MORGAN STANLEY: Here's Your Guide To Monitoring The Economy Just Like Janet Yellen

On Tuesday, Federal Reserve Chair Janet Yellen promised the House Financial Services Committee “a great deal of continuity” in monetary policy as she fills the shoes of Ben Bernanke.

However, Yellen is not Bernanke. And depending on her read on the economy, she will use her powers to influence the direction of monetary policy via the Federal Open Market Committee.

So what is Yellen watching out for?

Morgan Stanley economists Dane Vrabac and John Abraham answer this question in this new presentation distributed to clients.

It’s a catalogue of 31 charts that have individually been cited by Yellen as informing her view.

Thanks to Morgan Stanley for giving us permission to feature this presentation.

These indicators cover labour, income, and inflation among other things.

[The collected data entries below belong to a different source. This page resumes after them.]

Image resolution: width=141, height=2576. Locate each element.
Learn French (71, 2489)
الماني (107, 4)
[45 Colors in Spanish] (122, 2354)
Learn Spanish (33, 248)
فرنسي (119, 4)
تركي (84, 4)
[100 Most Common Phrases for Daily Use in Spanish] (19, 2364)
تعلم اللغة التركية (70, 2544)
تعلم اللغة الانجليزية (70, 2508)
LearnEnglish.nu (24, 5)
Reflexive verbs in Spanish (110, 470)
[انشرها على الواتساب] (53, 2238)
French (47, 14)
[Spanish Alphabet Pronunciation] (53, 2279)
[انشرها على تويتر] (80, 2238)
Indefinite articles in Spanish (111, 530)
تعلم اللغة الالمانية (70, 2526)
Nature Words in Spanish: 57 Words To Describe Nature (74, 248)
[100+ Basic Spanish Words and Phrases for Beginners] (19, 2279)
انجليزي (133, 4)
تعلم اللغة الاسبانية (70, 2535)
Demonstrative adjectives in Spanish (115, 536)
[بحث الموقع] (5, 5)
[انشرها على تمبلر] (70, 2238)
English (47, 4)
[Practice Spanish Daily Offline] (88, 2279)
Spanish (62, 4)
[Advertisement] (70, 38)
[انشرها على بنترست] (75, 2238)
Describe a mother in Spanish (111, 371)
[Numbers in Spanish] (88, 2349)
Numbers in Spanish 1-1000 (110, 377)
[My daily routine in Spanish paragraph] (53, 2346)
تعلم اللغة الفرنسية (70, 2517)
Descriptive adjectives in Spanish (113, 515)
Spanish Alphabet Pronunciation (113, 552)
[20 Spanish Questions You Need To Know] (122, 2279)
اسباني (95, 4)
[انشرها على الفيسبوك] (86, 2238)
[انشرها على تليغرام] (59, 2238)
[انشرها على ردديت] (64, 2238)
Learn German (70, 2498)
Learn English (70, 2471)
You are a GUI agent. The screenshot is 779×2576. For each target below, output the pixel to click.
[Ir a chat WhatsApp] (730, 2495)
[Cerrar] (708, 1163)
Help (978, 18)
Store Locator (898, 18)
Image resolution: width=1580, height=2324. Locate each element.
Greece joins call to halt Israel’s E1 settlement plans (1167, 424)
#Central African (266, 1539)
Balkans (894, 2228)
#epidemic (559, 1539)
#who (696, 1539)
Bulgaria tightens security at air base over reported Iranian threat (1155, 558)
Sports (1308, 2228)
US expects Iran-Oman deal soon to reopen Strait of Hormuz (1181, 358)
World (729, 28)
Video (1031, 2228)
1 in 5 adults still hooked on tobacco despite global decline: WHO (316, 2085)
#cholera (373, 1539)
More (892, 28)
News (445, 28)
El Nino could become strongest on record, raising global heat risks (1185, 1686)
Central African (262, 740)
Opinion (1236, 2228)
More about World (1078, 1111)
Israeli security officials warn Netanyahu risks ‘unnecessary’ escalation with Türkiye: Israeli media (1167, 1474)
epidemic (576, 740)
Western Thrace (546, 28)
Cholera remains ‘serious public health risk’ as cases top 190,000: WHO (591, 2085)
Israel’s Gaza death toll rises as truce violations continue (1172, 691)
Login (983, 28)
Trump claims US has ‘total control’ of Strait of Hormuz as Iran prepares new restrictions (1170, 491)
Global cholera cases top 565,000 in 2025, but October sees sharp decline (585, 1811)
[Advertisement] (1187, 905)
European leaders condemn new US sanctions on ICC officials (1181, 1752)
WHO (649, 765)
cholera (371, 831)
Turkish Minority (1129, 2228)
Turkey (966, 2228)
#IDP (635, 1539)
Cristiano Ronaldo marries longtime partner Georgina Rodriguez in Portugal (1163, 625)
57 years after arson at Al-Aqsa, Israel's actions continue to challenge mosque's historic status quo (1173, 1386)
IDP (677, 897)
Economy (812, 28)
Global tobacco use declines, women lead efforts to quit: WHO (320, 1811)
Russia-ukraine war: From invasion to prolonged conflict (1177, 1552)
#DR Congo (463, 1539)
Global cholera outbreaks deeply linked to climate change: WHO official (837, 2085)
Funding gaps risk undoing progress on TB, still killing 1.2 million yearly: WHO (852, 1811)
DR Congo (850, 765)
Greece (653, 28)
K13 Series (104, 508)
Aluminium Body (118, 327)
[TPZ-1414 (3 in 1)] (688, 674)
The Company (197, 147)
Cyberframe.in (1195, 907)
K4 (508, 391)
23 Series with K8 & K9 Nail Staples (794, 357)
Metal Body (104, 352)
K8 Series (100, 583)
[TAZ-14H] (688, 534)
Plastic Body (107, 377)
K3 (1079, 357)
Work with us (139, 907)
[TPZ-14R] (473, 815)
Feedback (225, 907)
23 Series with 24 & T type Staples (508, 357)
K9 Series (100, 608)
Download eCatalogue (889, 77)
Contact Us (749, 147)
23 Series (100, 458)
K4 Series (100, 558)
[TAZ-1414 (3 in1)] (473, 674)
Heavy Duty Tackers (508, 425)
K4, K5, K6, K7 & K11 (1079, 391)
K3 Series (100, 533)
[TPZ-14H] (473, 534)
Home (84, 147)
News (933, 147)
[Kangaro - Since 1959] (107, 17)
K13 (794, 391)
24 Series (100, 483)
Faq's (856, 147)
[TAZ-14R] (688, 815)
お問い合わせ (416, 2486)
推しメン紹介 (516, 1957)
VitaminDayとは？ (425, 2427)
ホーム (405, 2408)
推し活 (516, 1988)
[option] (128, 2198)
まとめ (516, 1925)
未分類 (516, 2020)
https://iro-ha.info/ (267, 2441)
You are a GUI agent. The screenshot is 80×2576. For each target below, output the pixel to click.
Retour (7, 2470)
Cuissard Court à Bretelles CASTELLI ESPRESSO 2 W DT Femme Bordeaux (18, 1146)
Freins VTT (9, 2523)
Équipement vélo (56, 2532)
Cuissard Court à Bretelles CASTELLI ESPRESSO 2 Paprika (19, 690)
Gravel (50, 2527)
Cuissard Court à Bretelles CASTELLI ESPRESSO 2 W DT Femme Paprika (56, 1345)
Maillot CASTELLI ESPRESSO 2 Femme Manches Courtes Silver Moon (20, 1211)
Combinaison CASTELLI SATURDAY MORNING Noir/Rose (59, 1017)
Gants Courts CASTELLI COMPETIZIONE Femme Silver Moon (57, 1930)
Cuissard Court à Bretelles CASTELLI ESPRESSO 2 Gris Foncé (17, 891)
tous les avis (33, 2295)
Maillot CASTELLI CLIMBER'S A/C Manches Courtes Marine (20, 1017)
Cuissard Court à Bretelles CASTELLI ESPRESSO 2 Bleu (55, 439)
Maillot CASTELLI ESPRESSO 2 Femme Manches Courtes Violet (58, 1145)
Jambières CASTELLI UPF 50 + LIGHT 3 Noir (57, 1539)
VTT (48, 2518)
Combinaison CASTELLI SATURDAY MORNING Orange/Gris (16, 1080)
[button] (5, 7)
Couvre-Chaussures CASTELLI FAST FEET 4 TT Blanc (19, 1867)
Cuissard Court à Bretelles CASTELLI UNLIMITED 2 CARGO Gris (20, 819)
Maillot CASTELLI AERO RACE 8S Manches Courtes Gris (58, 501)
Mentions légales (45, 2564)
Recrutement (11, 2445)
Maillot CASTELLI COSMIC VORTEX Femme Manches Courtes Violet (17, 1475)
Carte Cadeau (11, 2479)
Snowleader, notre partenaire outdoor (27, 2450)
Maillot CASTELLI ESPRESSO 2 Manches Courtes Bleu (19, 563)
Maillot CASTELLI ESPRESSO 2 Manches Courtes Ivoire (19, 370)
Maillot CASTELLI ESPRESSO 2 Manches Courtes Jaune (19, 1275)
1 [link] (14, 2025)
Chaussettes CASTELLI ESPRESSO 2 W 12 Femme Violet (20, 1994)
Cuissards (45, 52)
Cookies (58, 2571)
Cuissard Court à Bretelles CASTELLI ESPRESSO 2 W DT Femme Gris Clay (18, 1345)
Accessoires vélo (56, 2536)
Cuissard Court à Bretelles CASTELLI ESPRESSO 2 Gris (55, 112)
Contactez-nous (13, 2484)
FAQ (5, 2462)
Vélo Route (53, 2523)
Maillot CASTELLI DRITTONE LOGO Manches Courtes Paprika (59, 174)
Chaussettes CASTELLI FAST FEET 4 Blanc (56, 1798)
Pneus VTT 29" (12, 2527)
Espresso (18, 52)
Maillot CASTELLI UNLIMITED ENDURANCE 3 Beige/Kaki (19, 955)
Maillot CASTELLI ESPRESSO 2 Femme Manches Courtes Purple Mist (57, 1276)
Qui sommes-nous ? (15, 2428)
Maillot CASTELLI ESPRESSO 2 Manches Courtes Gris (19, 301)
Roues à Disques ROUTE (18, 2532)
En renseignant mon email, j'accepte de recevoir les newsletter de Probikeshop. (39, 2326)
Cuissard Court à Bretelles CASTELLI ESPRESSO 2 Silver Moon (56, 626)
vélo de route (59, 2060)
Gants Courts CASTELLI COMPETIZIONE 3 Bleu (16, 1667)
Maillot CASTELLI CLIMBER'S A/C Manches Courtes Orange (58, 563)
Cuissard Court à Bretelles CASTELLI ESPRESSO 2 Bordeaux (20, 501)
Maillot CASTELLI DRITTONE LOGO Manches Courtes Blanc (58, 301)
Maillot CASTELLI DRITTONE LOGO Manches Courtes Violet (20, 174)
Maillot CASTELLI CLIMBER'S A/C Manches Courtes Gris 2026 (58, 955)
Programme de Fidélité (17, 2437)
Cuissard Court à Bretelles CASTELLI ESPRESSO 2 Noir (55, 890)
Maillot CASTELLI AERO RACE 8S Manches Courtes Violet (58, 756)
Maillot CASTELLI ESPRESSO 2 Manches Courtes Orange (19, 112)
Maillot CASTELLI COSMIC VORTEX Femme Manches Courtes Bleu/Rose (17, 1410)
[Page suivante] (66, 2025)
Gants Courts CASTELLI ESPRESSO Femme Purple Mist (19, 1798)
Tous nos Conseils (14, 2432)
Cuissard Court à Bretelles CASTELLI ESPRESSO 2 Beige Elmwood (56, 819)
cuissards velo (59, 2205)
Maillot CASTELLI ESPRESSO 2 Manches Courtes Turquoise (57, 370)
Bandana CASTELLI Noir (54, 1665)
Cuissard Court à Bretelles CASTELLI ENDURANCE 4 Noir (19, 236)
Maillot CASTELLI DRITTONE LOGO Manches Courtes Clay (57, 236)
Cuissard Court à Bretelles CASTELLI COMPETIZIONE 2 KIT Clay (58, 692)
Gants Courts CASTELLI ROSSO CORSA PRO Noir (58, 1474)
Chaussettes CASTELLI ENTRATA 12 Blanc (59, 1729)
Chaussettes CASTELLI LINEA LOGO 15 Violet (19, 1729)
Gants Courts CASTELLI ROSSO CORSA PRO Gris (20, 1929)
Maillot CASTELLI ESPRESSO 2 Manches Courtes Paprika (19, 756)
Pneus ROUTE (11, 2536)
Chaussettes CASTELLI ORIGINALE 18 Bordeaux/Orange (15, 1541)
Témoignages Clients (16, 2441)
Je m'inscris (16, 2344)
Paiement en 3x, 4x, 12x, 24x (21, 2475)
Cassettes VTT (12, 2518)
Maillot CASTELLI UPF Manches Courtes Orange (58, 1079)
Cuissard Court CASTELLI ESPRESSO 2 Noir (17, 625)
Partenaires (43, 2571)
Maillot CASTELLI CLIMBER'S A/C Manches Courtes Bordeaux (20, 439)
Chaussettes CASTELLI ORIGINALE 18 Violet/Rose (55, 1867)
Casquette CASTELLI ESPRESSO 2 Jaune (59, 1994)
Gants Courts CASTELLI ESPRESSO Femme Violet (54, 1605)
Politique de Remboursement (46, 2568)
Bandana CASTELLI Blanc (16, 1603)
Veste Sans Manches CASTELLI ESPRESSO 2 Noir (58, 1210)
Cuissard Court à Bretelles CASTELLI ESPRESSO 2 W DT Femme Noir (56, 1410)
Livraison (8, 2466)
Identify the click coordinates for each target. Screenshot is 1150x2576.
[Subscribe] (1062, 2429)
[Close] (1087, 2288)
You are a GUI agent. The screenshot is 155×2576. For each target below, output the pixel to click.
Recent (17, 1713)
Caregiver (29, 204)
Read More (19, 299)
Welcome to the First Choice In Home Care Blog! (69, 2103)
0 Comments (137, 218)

Yellen is a big fan of the unemployment rate, but not in isolation.

Duration of unemployment is important because the longer you're out of the job, the more your skills erode.

Few follow the JOLTS report as closely as Yellen.

We can't ignore the underemployed, which include the folks who aren't captured by the main unemployment rate.

There's always controversy about how inflation is computed, so it's good to follow few different.

GDP growth is only as robust as its components.

Income is tied to consumption, which is the largest component of GDP.

The housing market is about more than home prices.

The Taylor Rule argues that the Fed should raise rates as inflation and employment rises.

The Beveridge Curve measure labour market efficient by showing the evolving relationship between unemployment and job openings.

Okun's Law relates falling unemployment rates to rising GDP.